In her book “Life in the Garden,” Penelope Lively writes, “The great defiance of time is our capacity to remember, the power of memory. Time streams away behind us, and beyond, but individual memory shapes, for each of us, a known place.”
That sentiment is a perfect descriptor for my “dislocation” series, which really is about nostalgia. I am currently working on a painting entitled, “Afterwards we went to Big Star Bar/In the End is the Beginning.”
I have been thinking about how tempting it can be to slide into the past. But is it “healthy?” And does that even matter?
Lively writes, “We own a particular piece of time; I was there, then, I did this, saw that, felt thus.”
Lively says that gardens “reorder time and to garden is to impose order.” When we plant, we are looking forward, we are making plans, we are setting expectations. Gardens are also a marking of time, a way of honoring the passing of the seasons. Gardens rise, then fade away.

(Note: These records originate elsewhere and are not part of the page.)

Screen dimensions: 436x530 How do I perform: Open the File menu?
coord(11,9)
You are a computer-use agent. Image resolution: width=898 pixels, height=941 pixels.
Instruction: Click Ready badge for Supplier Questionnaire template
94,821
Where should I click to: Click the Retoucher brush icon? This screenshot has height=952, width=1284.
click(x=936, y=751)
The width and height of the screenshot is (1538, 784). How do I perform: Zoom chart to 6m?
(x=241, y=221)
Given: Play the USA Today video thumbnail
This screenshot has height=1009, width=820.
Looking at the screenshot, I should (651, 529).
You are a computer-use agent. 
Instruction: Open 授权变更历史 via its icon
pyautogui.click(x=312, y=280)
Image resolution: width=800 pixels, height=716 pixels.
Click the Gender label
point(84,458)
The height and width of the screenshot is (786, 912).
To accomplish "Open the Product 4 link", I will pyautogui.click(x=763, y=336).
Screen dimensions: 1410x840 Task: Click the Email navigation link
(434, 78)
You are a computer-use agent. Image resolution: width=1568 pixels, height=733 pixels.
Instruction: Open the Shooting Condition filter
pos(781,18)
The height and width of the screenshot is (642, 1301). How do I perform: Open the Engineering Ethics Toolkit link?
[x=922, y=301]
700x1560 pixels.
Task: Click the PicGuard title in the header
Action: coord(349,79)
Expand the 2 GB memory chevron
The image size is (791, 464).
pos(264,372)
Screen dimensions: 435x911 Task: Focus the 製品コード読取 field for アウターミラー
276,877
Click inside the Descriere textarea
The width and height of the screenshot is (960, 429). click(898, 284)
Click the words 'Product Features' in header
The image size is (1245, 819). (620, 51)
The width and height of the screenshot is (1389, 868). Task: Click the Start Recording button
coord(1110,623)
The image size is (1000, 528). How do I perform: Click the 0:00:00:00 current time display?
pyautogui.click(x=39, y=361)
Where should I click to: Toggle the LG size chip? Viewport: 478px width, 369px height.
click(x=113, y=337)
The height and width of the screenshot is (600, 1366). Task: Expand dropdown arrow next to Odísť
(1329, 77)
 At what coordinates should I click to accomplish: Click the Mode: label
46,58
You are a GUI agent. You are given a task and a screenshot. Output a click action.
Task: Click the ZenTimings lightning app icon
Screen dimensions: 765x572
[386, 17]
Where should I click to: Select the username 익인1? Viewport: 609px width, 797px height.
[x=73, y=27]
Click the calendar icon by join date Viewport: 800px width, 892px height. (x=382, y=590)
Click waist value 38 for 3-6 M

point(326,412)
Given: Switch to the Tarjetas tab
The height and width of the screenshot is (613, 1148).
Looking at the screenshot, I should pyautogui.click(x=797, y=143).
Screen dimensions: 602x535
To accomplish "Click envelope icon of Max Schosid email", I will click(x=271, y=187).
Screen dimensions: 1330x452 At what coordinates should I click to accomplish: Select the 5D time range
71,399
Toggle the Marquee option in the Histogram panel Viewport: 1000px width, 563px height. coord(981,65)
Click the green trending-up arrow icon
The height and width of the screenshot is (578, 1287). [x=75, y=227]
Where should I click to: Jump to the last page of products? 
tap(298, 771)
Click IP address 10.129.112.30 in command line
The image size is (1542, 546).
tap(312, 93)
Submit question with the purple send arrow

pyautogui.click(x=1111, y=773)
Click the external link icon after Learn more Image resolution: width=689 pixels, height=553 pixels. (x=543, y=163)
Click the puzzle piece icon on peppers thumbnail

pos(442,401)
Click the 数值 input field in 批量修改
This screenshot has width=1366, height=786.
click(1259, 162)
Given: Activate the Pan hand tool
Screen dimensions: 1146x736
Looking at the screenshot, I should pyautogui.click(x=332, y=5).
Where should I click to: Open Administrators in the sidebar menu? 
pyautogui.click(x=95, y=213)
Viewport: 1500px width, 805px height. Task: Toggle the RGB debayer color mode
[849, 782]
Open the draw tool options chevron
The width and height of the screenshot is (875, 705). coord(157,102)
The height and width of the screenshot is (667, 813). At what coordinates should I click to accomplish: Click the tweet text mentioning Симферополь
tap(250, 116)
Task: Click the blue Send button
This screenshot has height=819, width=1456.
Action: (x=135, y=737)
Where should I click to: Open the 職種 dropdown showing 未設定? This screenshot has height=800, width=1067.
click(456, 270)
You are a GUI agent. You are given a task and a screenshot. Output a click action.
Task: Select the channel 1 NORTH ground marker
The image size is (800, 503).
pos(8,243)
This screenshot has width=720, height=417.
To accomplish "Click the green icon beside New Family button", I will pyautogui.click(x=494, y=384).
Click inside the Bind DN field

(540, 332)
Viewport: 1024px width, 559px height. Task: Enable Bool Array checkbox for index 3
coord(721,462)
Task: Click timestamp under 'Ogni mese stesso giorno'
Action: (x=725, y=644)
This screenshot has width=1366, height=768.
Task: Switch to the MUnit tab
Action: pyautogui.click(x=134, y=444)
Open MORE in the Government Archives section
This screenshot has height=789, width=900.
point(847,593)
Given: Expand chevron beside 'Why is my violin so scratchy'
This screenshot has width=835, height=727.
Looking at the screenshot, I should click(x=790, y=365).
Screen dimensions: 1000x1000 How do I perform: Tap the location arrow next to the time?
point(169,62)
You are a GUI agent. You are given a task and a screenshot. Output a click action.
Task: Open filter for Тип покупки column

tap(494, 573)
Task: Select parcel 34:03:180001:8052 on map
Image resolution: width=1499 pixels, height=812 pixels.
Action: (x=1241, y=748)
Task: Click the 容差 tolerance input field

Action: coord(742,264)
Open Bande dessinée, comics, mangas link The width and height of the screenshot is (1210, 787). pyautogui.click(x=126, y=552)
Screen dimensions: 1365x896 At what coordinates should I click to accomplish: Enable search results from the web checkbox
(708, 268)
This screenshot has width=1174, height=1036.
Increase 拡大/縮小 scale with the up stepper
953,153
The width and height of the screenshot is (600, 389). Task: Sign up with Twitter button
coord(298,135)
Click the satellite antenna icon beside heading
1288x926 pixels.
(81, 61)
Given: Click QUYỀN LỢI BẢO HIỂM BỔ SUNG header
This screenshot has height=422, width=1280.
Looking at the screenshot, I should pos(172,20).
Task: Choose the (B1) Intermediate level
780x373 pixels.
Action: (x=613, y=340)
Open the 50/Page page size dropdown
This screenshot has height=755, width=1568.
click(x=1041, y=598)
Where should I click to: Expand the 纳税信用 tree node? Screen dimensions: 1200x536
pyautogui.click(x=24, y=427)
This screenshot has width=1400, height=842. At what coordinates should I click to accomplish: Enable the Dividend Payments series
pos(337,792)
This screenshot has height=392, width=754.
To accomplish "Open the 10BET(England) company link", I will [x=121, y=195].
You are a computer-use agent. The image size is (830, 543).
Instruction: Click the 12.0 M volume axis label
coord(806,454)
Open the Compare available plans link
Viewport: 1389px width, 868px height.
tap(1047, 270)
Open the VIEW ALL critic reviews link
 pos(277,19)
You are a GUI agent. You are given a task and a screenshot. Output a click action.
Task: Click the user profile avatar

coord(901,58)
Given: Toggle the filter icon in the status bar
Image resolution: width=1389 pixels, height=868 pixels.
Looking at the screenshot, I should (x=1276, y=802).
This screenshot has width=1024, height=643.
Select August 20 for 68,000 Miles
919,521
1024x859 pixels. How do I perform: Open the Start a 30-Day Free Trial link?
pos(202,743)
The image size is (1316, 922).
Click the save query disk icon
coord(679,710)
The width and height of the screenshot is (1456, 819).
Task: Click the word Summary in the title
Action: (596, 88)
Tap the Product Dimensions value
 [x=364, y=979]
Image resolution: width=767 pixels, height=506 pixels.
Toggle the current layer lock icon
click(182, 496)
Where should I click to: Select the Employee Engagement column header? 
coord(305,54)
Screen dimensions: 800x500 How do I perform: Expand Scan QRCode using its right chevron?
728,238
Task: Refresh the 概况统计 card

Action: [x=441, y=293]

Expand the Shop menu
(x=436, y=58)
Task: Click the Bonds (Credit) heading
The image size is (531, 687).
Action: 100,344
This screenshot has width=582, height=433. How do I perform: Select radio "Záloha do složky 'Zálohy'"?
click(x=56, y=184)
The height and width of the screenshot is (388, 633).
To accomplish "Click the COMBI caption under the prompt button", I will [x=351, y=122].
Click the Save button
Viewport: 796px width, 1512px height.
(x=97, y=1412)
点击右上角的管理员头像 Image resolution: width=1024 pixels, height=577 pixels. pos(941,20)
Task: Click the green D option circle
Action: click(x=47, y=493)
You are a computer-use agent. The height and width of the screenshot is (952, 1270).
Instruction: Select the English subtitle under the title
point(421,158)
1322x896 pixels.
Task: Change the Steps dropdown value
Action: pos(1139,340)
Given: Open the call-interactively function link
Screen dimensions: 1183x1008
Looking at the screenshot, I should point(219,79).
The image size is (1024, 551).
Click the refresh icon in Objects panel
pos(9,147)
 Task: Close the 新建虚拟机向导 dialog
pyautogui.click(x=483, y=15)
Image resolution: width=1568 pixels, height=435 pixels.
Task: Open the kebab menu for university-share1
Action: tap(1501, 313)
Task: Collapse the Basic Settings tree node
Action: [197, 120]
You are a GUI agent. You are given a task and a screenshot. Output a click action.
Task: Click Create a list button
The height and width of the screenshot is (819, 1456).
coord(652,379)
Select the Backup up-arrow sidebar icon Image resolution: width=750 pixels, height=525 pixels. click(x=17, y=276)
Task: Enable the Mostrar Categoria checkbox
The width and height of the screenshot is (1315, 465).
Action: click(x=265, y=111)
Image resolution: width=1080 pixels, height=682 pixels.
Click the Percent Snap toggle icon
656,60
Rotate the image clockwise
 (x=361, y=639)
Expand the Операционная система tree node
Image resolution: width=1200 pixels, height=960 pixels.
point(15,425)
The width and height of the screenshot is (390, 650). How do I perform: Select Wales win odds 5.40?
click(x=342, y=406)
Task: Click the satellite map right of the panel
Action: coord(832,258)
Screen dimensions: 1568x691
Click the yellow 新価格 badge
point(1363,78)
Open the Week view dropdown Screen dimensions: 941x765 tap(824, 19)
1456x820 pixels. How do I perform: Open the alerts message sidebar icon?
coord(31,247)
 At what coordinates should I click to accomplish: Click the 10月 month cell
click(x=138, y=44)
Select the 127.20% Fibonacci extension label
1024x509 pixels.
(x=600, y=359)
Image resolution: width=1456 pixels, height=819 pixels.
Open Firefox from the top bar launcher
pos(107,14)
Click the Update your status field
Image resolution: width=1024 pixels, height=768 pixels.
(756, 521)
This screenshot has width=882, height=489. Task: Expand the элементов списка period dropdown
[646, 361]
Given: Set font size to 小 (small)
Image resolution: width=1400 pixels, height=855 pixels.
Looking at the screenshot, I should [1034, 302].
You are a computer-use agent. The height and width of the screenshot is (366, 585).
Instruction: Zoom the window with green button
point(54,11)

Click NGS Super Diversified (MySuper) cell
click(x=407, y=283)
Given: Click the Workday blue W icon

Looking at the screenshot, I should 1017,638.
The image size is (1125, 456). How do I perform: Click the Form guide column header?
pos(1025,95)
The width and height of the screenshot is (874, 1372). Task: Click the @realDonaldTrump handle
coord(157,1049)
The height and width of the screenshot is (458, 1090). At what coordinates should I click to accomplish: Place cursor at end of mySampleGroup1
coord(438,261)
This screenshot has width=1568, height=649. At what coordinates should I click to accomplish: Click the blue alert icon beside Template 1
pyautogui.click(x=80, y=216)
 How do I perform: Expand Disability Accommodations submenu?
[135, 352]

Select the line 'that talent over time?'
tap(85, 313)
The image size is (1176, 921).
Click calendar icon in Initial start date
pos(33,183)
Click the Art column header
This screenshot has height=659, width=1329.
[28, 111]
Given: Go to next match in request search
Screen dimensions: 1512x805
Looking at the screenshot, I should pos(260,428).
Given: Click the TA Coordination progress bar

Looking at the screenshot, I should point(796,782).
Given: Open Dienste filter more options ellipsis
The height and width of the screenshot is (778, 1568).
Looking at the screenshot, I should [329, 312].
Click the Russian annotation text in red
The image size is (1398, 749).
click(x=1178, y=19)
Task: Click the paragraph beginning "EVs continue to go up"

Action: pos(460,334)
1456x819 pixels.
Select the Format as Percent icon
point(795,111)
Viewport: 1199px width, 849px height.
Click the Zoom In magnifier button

Lately, I’ve been taking a back way to the gym, crossing the railroad tracks to walk through the YMCA garden. Rows of kale stretch up to the sun, tomatoes take their last gasps of glory. Sunflowers start to droop, like slender necks bending under heavy heads. Bright splashes of amaranth make an appearance in the corners.
This week, I unexpectedly ran into author Raluca Albu at a reading in my small town’s bookstore. We met almost a decade ago at the Art Farm, a place where we gardened and planted trees together.
Seeing Raluca felt like a time loop to me. We sat together in a row of foldable chairs, facing a microphone set up for the readers.
At one point, a mouse ventured out from behind a shelf of books, and the audience members in the front row, seated all three together on a couch, jumped back, spilling a drink. It made me remember when Raluca sprinkled cayenne pepper around our Art Farm house, hoping it would dissuade the mice from coming into our rooms.
I was there to see Samantha Hunt. Her books, “Mr. Splitfoot” and “The Seas,” helped me finally get back into reading.
She opened the pages of a newly launched magazine, “Elastic,” to read an excerpt from her short story. The narrator is an art professor who regularly visits an older friend. They like to sit outside and soak up the sun. The artist says she’s doing something radical—moving slow.
We live in a world that moves too fast, with phones constantly dinging, surrounded by an ever-present temptation to look over the shoulder of who you are with to see if there is somewhere else you should be, something better on the horizon.
But we do have the power to defy it, to remember, to pause, to be present, to dig, to plant seeds and to wait.